According to the Statistics Canada Canadian Labour Force Survey (LFS), the average age of retirement in 2017 was 64 years, almost three years later than the average age in the late 1990s. This could be due to a number of factors including longer life expectancy, higher job satisfaction and less physically demanding jobs. If the trend continues, millennials can expect a later retirement than the current average age.
Your Career Path
Forty or fifty years ago, it was much more common to enter a university stream, graduate, and begin work the very next day (think teacher, nurse or accountant). Typically, this straight-out-of-university job would turn into a lifelong career—a recent Statistics Canada study found that about two-thirds of baby boomers entered their fifties in a long-term job (defined as a job that had lasted 12 years or more with the same employer).

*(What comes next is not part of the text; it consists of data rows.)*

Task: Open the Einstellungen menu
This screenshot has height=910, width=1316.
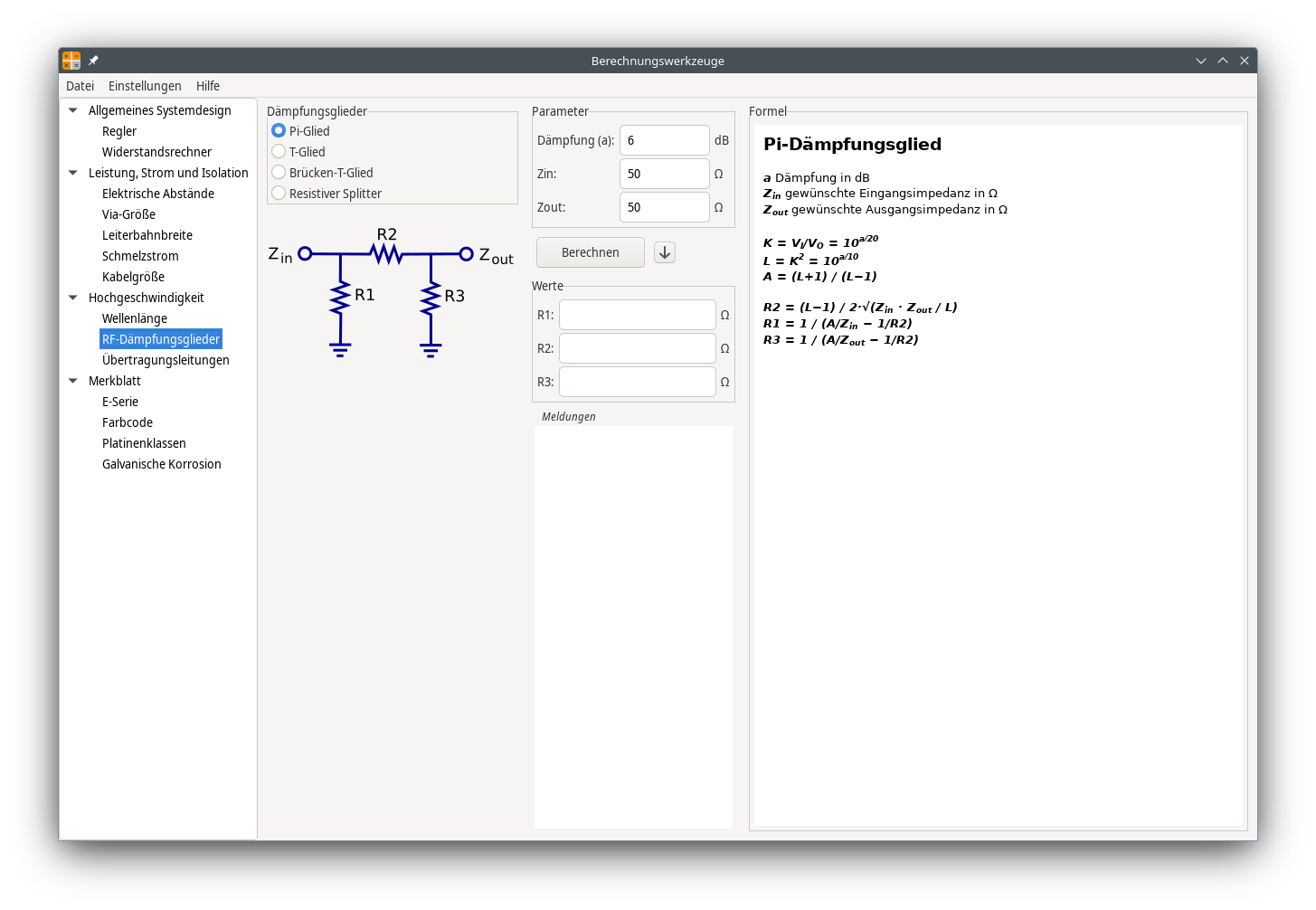Action: pyautogui.click(x=145, y=86)
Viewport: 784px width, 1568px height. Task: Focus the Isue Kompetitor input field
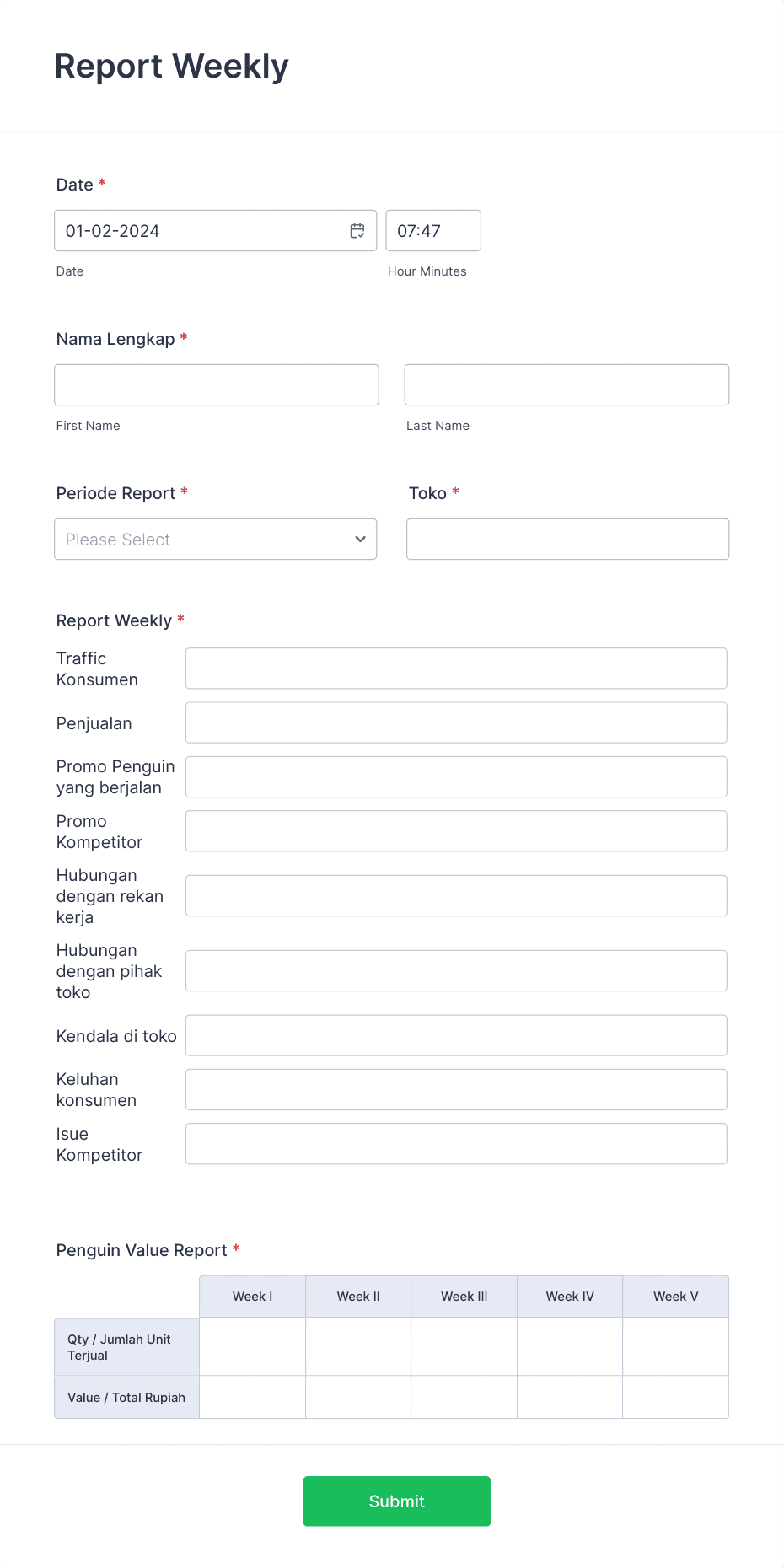pos(455,1143)
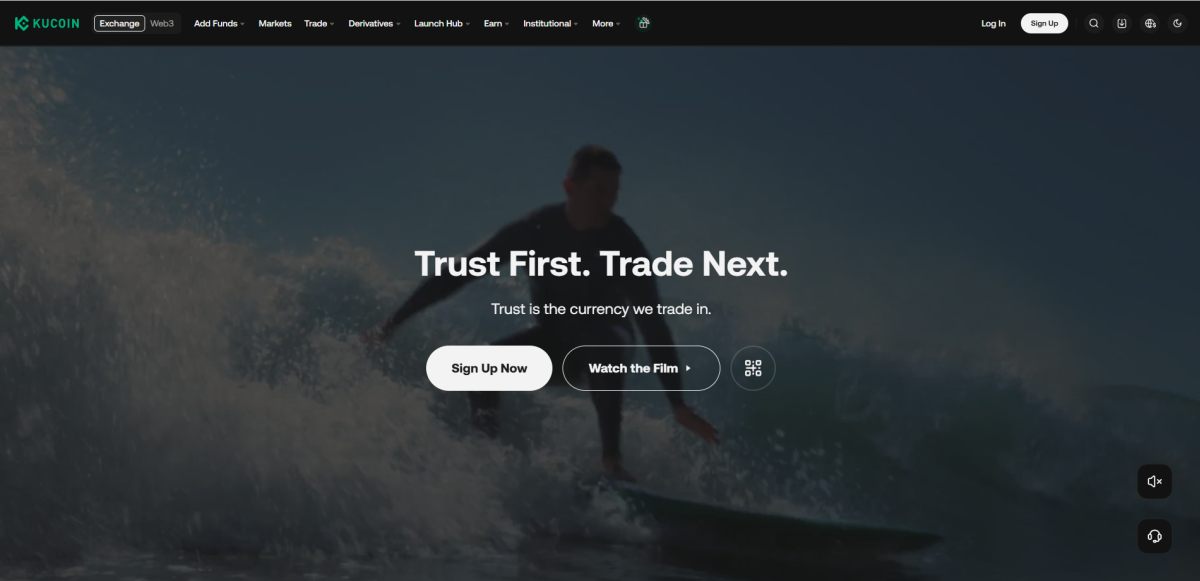Viewport: 1200px width, 581px height.
Task: Click the header Sign Up button
Action: click(x=1044, y=23)
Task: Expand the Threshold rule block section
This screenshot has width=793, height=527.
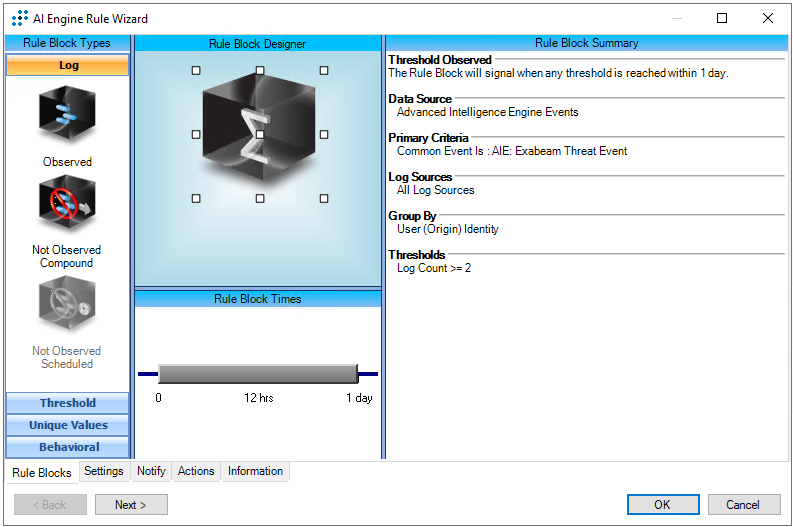Action: 68,403
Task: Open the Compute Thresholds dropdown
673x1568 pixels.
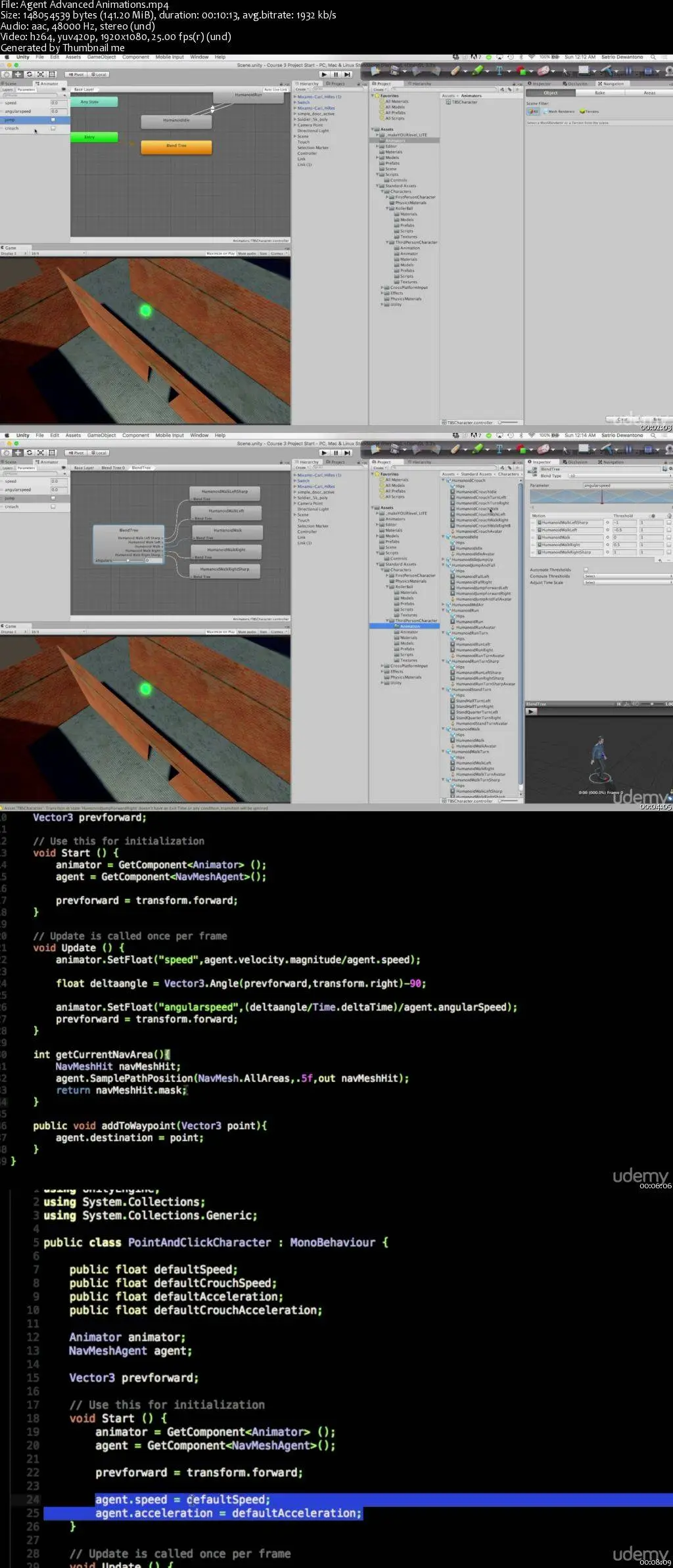Action: click(x=627, y=576)
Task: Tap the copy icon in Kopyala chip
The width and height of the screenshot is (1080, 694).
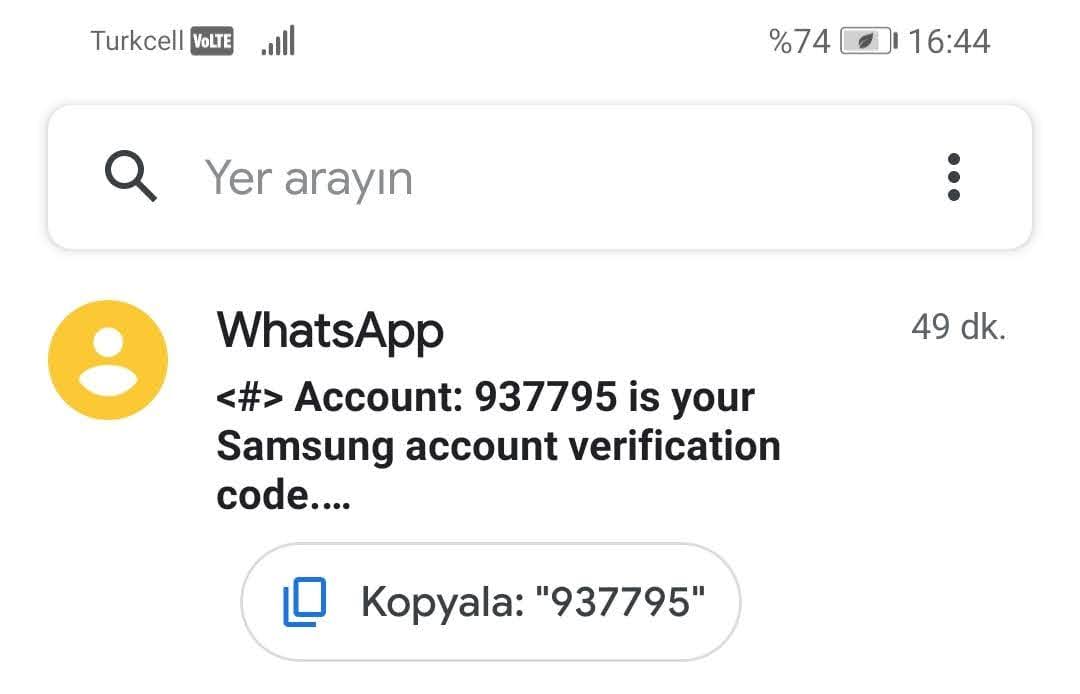Action: [304, 602]
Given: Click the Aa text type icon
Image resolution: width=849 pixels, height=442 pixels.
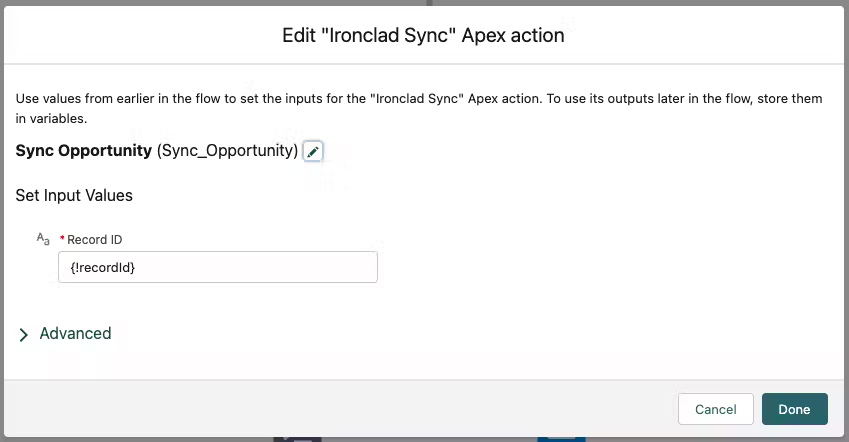Looking at the screenshot, I should (43, 239).
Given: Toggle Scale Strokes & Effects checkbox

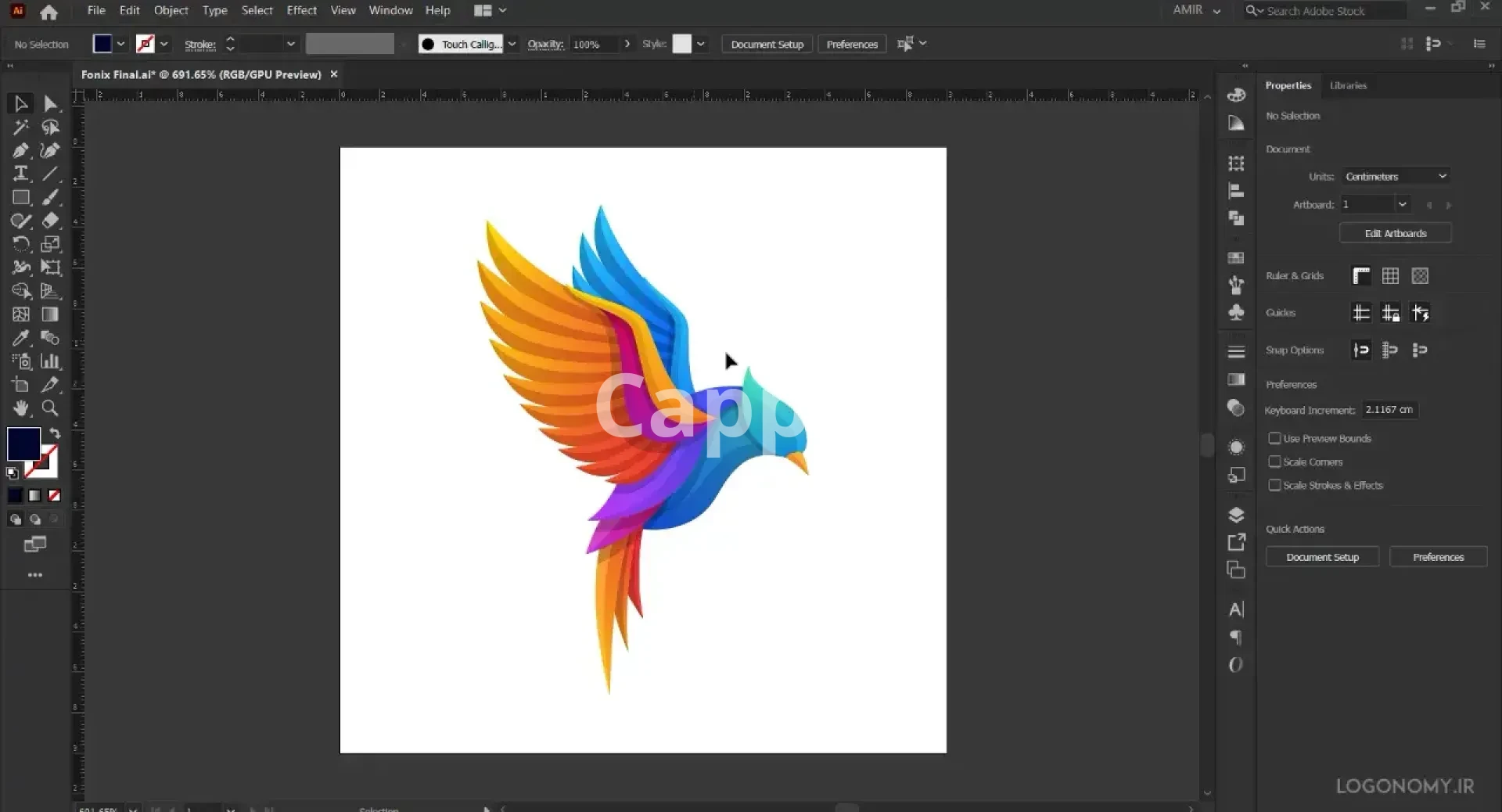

In today’s gig economy, the average career path involves far more twists, turns and even the occasional dead end. Millennials are embarking on their careers later in life and switching jobs and companies often (the average Gen Y-er holds 3.9 jobs over his/her first 12 years on the job market, spending 2.7 years in each job on average, according to a Workopolis report). Add a worldwide pandemic and record unemployment rates into the mix, and you’ve certainly got yourself an unconventional career path. Depending on your type of pension plan, these shorter work stints might affect your pension fund, impacting you financially and forcing you to continue working into an older age.
As the idea of a nuclear family changes, so might the average retirement experience.
Whereas parents once financially supported a handful of children well into young adulthood, many now are not having children at all. Smaller families mean no large house from which to downgrade when the nest is finally empty, and no retirement bucket list to embark on (chances are, as a childless millennial with travel more accessible than ever, you’ve already checked them all off).
The delayed early life transitions of millennials might show up later in life, impacting retirement. For example, buying a house alone in your thirties (when your already-married parents bought theirs in their 20s) means it might not be paid off until much later, pushing the age you’re able to retire back even further.
It’s difficult to imagine how exactly a millennial retirement will someday look, but based on the above factors and your own unique circumstances, it certainly won’t look as cookie-cutter as the retirements of generations past. Remember, the best thing you can do for yourself is to properly set yourself up for retirement with a long-term financial plan, active savings account, and a full knowledge of opportunities.